Basic Mechanisms in Cerebral Hypoxia and Stroke: Background, review and conclusions

Abstract

This chapter reviews material presented at the Symposium and also pertinent literature, seeking answers to three sets of problems: 1. the mechanism of the reversible blockade of synapses in the early stages of hypoxia and ischemia of the central nervous system (CNS); 2. the irreversible injury of neurons during more prolonged severe hypoxia or ischemia; and 3. the delayed cell death that occurs after reoxygenation or reperfusion of previously hypoxic or ischemic brain tissue. During the reversible phase pre- and postsynaptic factors interact to block all synapses, excitatory as well as inhibitory. On the presynaptic side voltage-dependent calcium channels appear blocked in hypoxic presynaptic terminals. Postsynaptically many though not all types of neurons become hyperpolarized, which raises their firing threshold. Hyperpolarization is due to increased K+ −conductance. Acidosis may play a part by raising the threshold of postsynaptic neurons.
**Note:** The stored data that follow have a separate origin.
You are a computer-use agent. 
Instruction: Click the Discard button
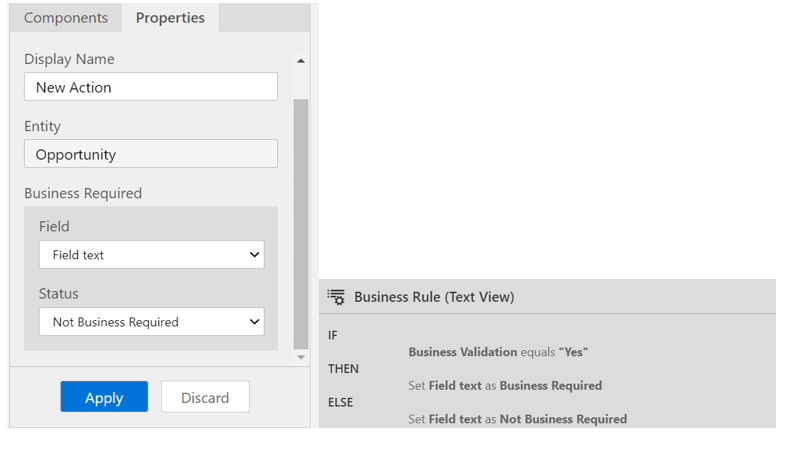(x=205, y=397)
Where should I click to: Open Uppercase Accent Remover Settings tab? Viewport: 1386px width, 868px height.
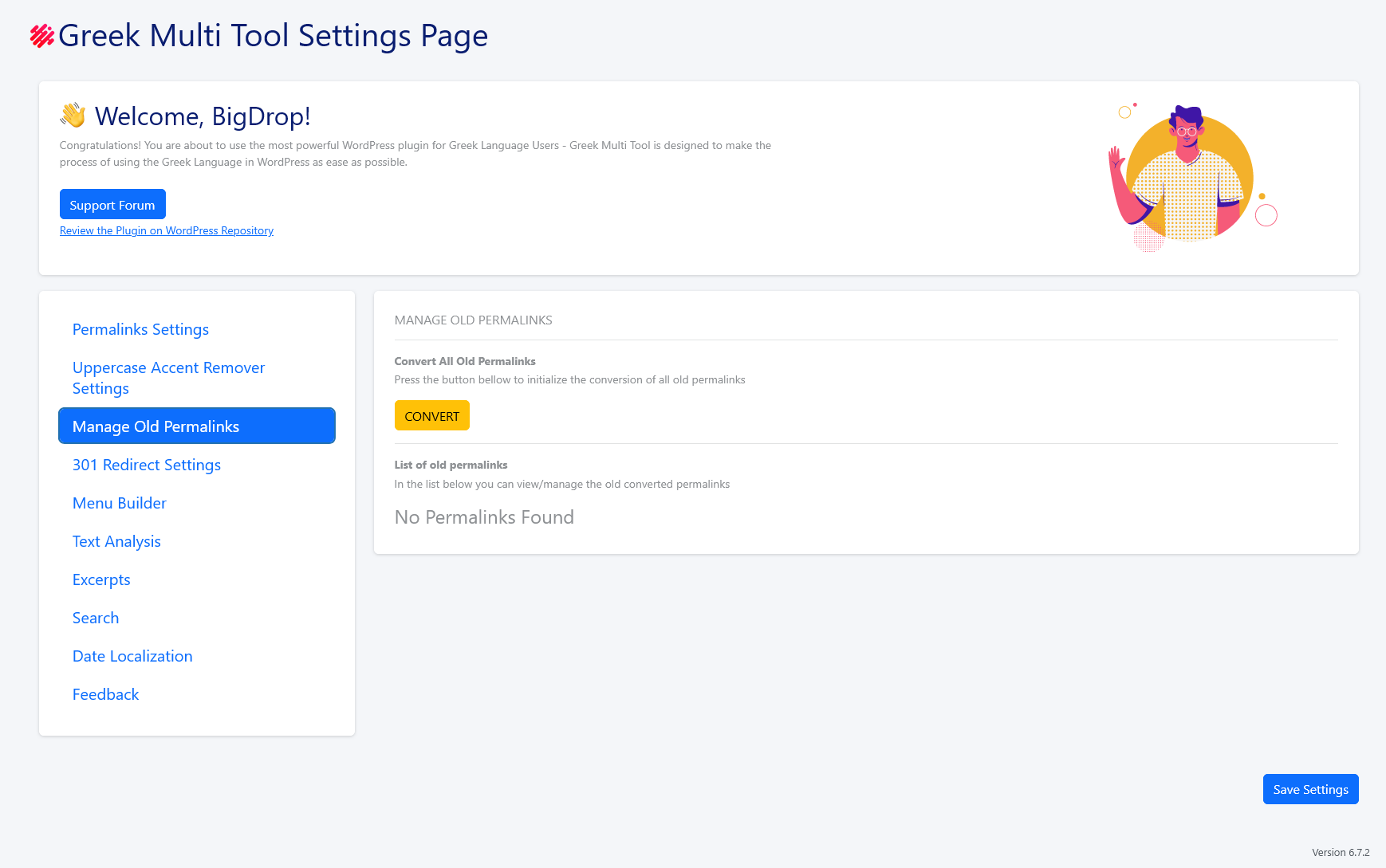pyautogui.click(x=168, y=378)
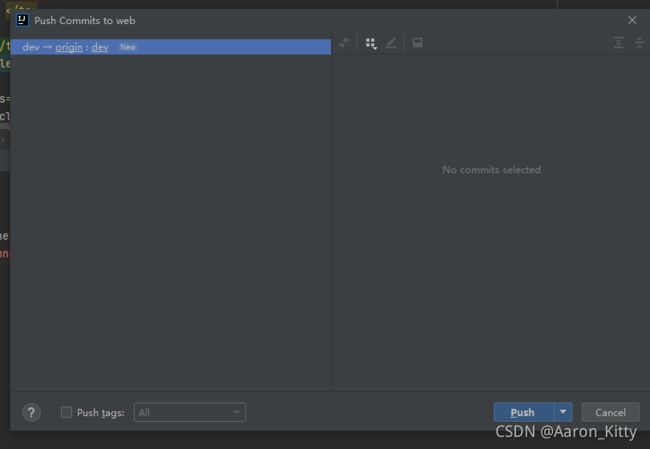Viewport: 650px width, 449px height.
Task: Click the New branch tag label
Action: pyautogui.click(x=128, y=47)
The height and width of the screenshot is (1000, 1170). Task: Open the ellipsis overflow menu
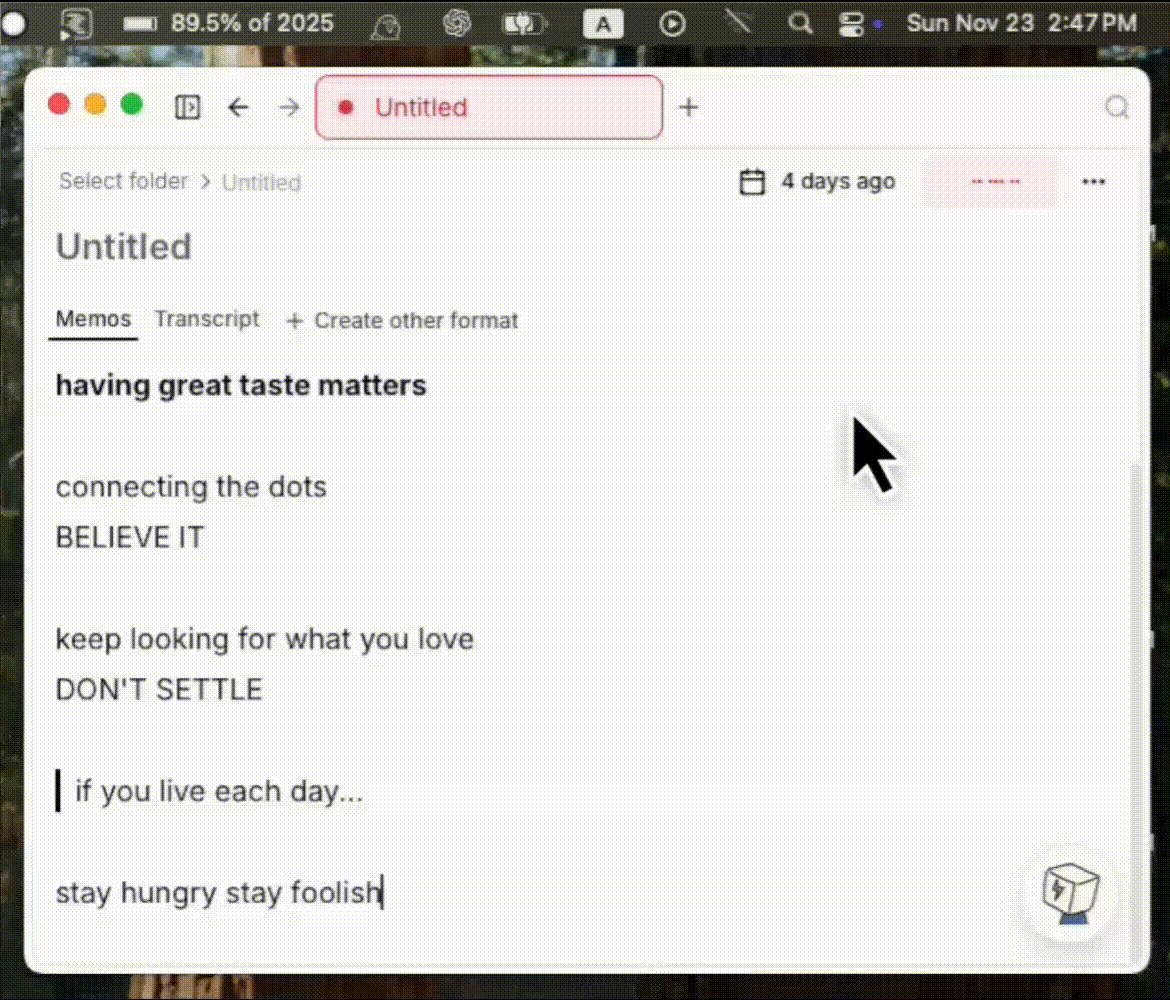click(x=1094, y=181)
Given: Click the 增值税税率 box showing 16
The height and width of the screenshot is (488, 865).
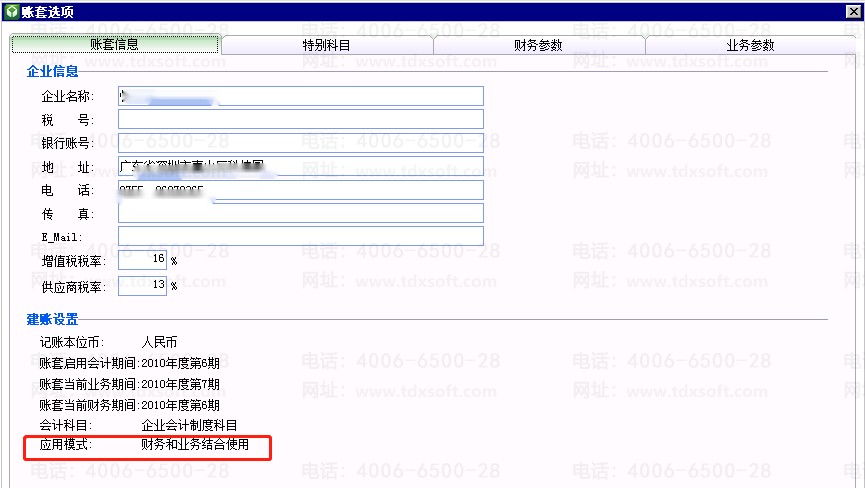Looking at the screenshot, I should click(x=142, y=260).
Cells may be irreversibly injured through several different pathologic processes. Elevation of free intracellular calcium ([Ca2+]i) above a critical level for a critical length of time appears to trigger, or at least hasten, some of these injurious processes. The elevation of [Ca2+]i during severe hypoxia is due to the explosive, spreading depression (SD)-like, depolarization of neurons. Factors contributing to the delayed post-hypoxic or post-ischemic cell death may include excitatory amino acid (EAA)-induced firing, reactive hyperemia and/or hypoxic damage to blood vessels resulting in vasogenic edema and secondary vascular failure, aggravated by lactic acidosis. In the striatum dopamine is required for the damage that EAAs cause in the hippocampus. Adenosine and noradrenaline appear to be endogenous prophylactic agents protecting CNS neurons. Opinions are divided concerning the role of free radicals and peroxide in cerebral ischemia.